After all we are all knowledgable lay people, do not have intimate knowledge of any given person's situation medically, and we should state things with plenty of "wiggle room" for them to take the science idea to their doctors for direct consideration, knowing that it came from a non doctor. We need to fill their need for "probable, likely answers" with our experience, that can give them some guidance for pursuit and action, and never to speak in absolutes as it relates to them individually. I can tell you with no uncertainty a variety of scientific absolutes (at least as we understand them today) related to this disease in a given population of people. I can less so tell you if any of that applies to a particular person, even if they sound like a text book example here on the forums.

Some of us are more science oriented than others. But that science is not universally applicable. Passion, which many of us have in spades, must be kept in check, as it can easily be interpreted in a negative, pushy manner.

Good stuff from all the recent posters. Good lessons for a better forum.

I agree with most of the comments here, and certainly everyone has good intentions, which isn't in doubt. You know what they say about the road to hell...

I actually spent a fair bit of time reading various threads before jumping in so I could get a flavour. Plus I'm a pushy broad, a lawyer, a taurus and born under the sign of the ox, so really, it's impossible to intimidate me.

I will pass on to Heather the general thoughts here, so she knows where things are at in hopes she will return. For those who are interested, her husband came through surgery well, and is awaiting his chemo/rad series. He is, in fact, back at work at this time.

So glad to hear he is doing well. Wish him luck with rads and chemo.

I do apologize I did note this morning that Lady 1 was a member and originated the post. I do understand her concern with the citing of medical information. But part of what we do here is read, study, and ask questions. This combined with the fact that we've gone through treatment and invariably grilled the drs on different treatments etc... this gives us a fairly solid knowledge base (combined with an element that most drs don't have the option of obtaining and likely would never want to which is; a first person experience with the treatment). Am I saying we know more than the drs? hell no. I am saying we're a solid knowledge base period. Truth be told you can tell just by the varied answers from drs. that not all of them read the newest info and do try to stick to the tried and true or what the latest "trend" is (and I use the word "trend" loosely). So educating yourself really is a good thing and hearing all sides gives you the opportunity to make an informed decision. I find that some times when people feel threatened by what they hear, it's perhaps because they are already questioning their own choices. This site is not meant to attack by any means.. I absolutely agree tone has everything to do with how things are acceped. I found that there are always conflicting viewpoints on certain things. When that happens I look into it myself read as much as possible, ask questions of the people in the know (often a dr.) and then make what I hope is an informed decision. This is what anyone facing treatment, and this disease should do. After all a dr. who is caring for you will likely have your best interest at heart, but they also have another 1000 patients, so even if they are the most caring dr known to mankind they just simply cannot look out for you or your interests better than you or someone who loves you will.

Hi all.

My husband is doing well after surgery and is starting chemo and radiation next week. Thank you for the good wishes for his recovery.

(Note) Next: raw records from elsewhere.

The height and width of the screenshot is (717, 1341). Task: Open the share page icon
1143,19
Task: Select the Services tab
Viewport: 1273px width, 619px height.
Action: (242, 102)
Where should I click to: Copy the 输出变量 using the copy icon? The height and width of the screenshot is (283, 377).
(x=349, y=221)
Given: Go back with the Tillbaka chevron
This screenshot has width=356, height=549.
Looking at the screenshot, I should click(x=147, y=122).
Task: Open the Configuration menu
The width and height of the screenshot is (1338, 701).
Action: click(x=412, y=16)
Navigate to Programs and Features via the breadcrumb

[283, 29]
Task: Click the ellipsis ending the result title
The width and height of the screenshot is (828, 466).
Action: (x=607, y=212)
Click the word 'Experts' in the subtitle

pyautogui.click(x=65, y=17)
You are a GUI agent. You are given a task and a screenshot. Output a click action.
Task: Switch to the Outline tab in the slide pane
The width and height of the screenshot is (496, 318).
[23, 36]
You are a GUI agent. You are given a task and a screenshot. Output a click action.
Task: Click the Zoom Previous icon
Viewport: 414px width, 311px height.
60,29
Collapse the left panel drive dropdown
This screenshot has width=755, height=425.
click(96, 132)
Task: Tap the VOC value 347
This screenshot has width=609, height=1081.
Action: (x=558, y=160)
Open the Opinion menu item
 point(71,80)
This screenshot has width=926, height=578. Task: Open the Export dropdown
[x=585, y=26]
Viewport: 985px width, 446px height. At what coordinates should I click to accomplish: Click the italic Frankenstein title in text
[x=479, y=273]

My issue was not that people were questioning me, it was the tone in which it happened. My objection wasn't to the suggestion that we go to MDA, it was to the immediate assumption that we weren't going to MDA because we couldn't be bothered to drive to Houston and that was it. No one here knows our life's story, or anything about our circumstances other than the info I put in my sig line regarding my husband's diagnosis. It made me feel like I "owed" the forum a long explanation of what went into the decision to stay local rather than go to MDA, and that is tremendously alienating. People said we should go to MDA, I said there were reasons why we weren't, and it needed to stop at that point. Someone on my intro thread something like "When we see that you're not going to an NCI CCC we just worry and want to know why." Frankly, what needs to happen is you need to take my word for it when I say that we have considered the option with our medical team and within the context of our family's circumstance. Taking umbrage at being spoken to with such disrespect when I don't offer up the explanation that you (the collective you, not any particular poster) think you deserve doesn't seem to me like taking my ball and going home.

I am in no way a "fragile personality." I don't expect strangers on the internet to coddle me and protect my sad little girl feelings with only soothing words and gentle affirmations of all my life choices. However, I certainly didn't expect to be told to "get [my] spinning head out of [my] behind," and I'm not the sort of person to passively take that comment even when I'm NOT in the immediate stages of dealing with the fact that my husband has a life-threatening disease. I think that comment is the most hurtful thing anyone's ever said to me on the internet, and I'm not new to posting on internet forums (just this one). The fact that I didn't get an official apology from the OCF administrators, just a lot of "oh, some of us are like that here" kind of dismissal, was insult to injury, if you will.

I'm a litigation paralegal so I'm surrounded all the time by smart people who don't hesitate to express strongly-held opinions. I don't have a problem with strong expressions of opinion. I do have a problem with being disrespected and condescended to, particularly after I've expressed that I've taken issue with something that's been said to me. Certainly folks can disagree that what was said was disrespectful, but different interpretations of the situation don't invalidate my response.

I'm also a victims' advocate for the domestic violence shelter in my town, and I know how to speak to people are in crisis. One of the principal rules of advocacy work is that when someone is in crisis, you let them BE IN CRISIS. That means if they don't respond to you in a way that you expect or feel is "appropriate," you just accept that their response is THEIRS and cannot be wrong. My first post here was 27 days after my husband's diagnosis with this fearsome disease, and exactly 1 week after he had surgery to remove a 1/4 of his tongue. He had been home from the hospital for 2 days, with 22 stitches in his tongue and 35 in his neck, and I was trying to help him recuperate, keep life as normal as possible for our 6-year-old daughter, go back to work, keep my house running, and not lose my mind. I was absolutely IN CRISIS. The response I got here broke my heart when I was the most vulnerable I've ever been.

Anyway, that's my 2 cents.